**TASK:** Please update the lines from the one containing "जब लोग पढ़ते" up to and including the one containing "सीतापुर में रफ्तार", replacing "पुस्तक महोत्सव" with "पुस्तक मेला" and leaving everything else unchanged. Return only those lines.

**EXTRACTED DATA:**
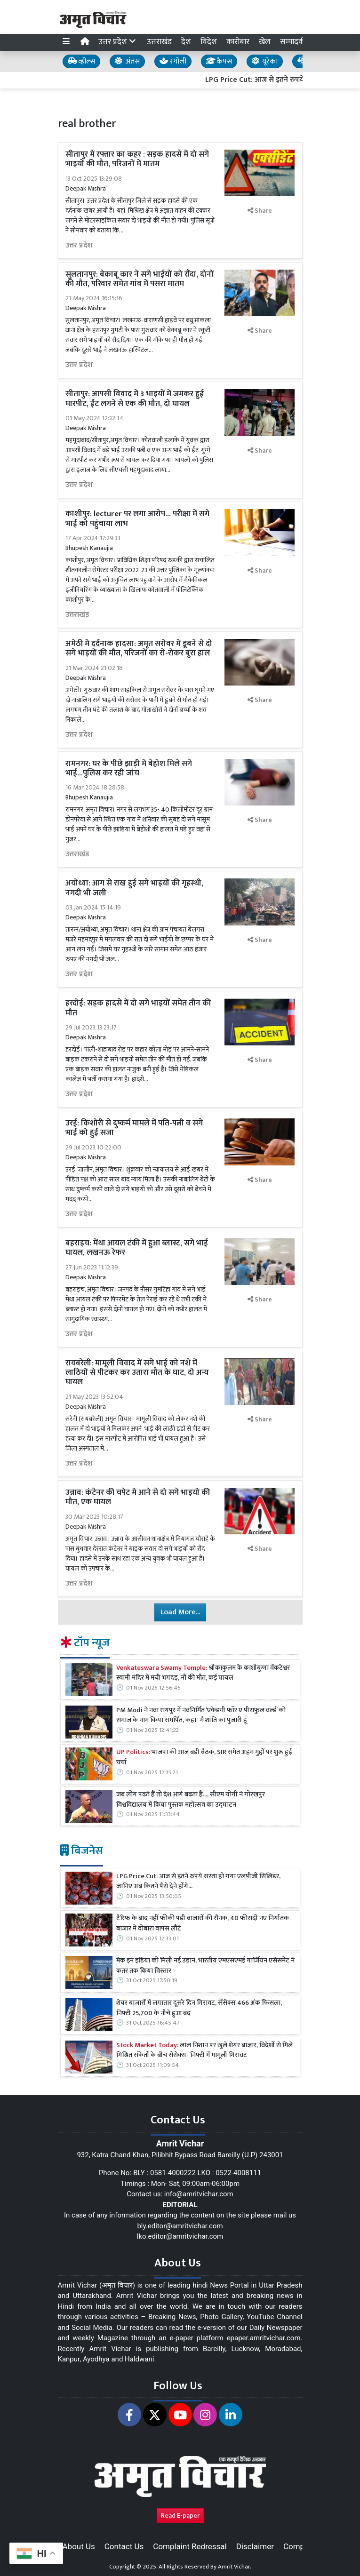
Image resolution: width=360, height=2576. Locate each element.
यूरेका (265, 61)
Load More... (180, 1612)
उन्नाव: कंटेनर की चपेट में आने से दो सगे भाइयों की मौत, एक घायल (137, 1497)
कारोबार (237, 41)
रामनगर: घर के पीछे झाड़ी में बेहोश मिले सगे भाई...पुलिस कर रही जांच (128, 768)
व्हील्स (81, 61)
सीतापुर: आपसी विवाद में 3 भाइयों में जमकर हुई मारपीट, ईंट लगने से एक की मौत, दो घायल (134, 398)
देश (186, 41)
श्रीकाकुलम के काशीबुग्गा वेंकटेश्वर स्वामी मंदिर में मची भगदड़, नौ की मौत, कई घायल (203, 1673)
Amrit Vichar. (234, 2566)
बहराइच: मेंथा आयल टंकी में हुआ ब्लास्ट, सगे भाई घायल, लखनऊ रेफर (136, 1247)
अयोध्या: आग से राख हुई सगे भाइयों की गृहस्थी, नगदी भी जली (134, 888)
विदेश (208, 41)
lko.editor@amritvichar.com (180, 2236)
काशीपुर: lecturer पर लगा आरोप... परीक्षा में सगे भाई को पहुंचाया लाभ (137, 518)
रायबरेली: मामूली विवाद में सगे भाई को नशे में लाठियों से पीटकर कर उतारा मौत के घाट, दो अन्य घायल (137, 1372)
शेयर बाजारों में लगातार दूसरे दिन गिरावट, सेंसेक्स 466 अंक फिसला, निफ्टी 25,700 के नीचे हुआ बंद (199, 2008)
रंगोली (173, 61)
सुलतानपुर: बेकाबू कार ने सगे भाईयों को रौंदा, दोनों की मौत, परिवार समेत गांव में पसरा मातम (139, 279)
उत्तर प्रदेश (79, 245)
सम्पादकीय (295, 41)
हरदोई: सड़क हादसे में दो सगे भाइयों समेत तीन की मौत (138, 1008)
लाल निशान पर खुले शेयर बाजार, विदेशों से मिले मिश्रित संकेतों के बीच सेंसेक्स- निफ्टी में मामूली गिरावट (204, 2051)
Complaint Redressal (190, 2546)
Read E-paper (180, 2515)
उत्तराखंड (159, 41)
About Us (79, 2546)
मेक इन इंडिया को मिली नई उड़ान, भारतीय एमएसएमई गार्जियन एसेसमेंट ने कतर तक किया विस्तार (205, 1966)
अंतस (127, 61)
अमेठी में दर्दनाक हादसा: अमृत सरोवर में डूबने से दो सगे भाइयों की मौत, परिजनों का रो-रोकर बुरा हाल (138, 648)
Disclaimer (255, 2546)
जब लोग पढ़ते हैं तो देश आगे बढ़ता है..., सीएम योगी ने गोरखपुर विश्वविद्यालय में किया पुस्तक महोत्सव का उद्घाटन (190, 1800)
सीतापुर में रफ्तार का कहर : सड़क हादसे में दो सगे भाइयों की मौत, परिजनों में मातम (137, 159)
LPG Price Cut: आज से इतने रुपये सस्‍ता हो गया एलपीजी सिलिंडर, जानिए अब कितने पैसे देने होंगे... (198, 1882)
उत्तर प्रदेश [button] (117, 41)
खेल (265, 41)
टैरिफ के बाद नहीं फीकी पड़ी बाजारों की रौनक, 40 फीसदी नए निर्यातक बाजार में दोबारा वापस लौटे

**COMPLETED TASK:**
जब लोग पढ़ते हैं तो देश आगे बढ़ता है..., सीएम योगी ने गोरखपुर विश्वविद्यालय में किया पुस्तक मेला का उद्घाटन (190, 1800)
सीतापुर में रफ्तार का कहर : सड़क हादसे में दो सगे भाइयों की मौत, परिजनों में मातम (137, 159)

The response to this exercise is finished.